**What you need to do**: Retype all of the records below word for word, leaving out the pictures.

**Records**:
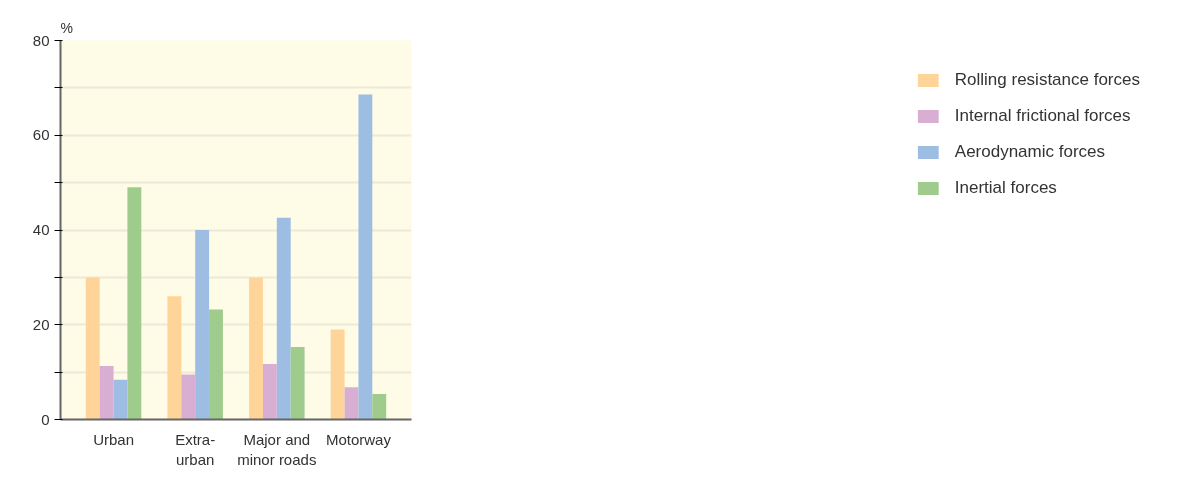  What do you see at coordinates (46, 419) in the screenshot?
I see `y-tick-label: 0` at bounding box center [46, 419].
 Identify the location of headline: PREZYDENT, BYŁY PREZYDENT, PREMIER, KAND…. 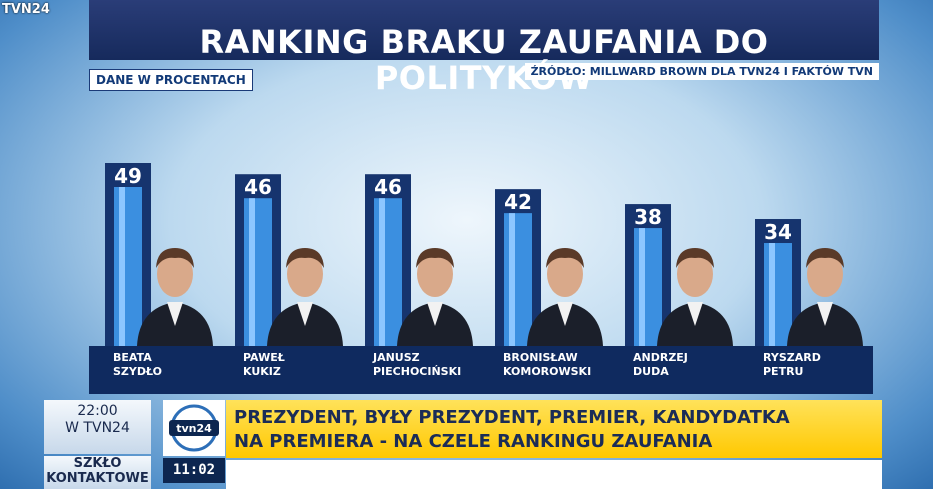
(554, 429).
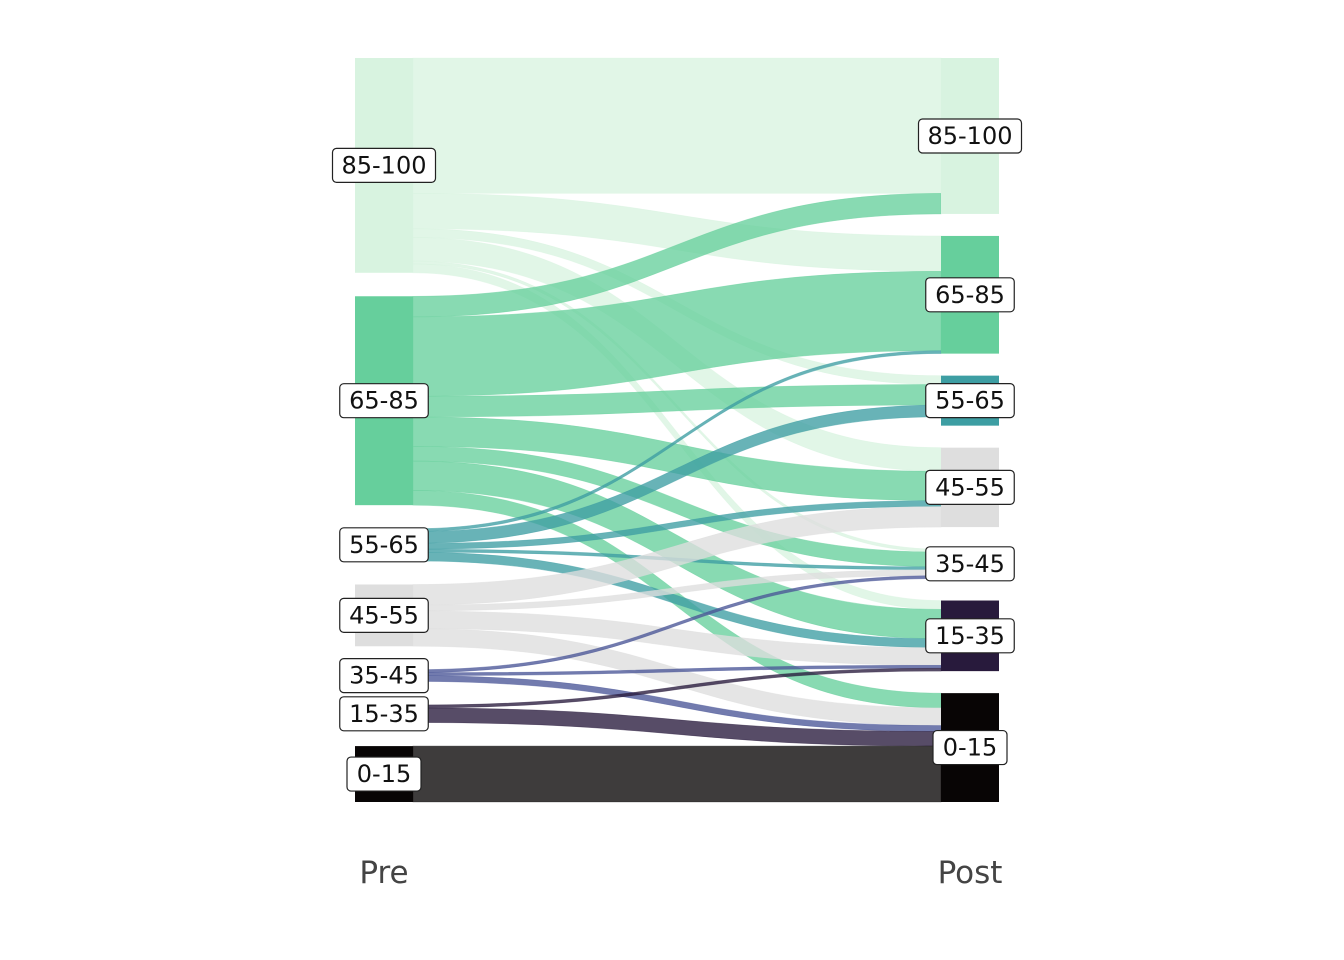 The height and width of the screenshot is (960, 1344). I want to click on pre-node-label-55-65: 55-65, so click(384, 545).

**Response box**:
  What do you see at coordinates (46, 419) in the screenshot?
I see `y-tick-label: 0` at bounding box center [46, 419].
 Identify the location of headline: PREZYDENT, BYŁY PREZYDENT, PREMIER, KAND…. 
(554, 429).
 The height and width of the screenshot is (960, 1344). I want to click on pre-node-label-55-65: 55-65, so click(384, 545).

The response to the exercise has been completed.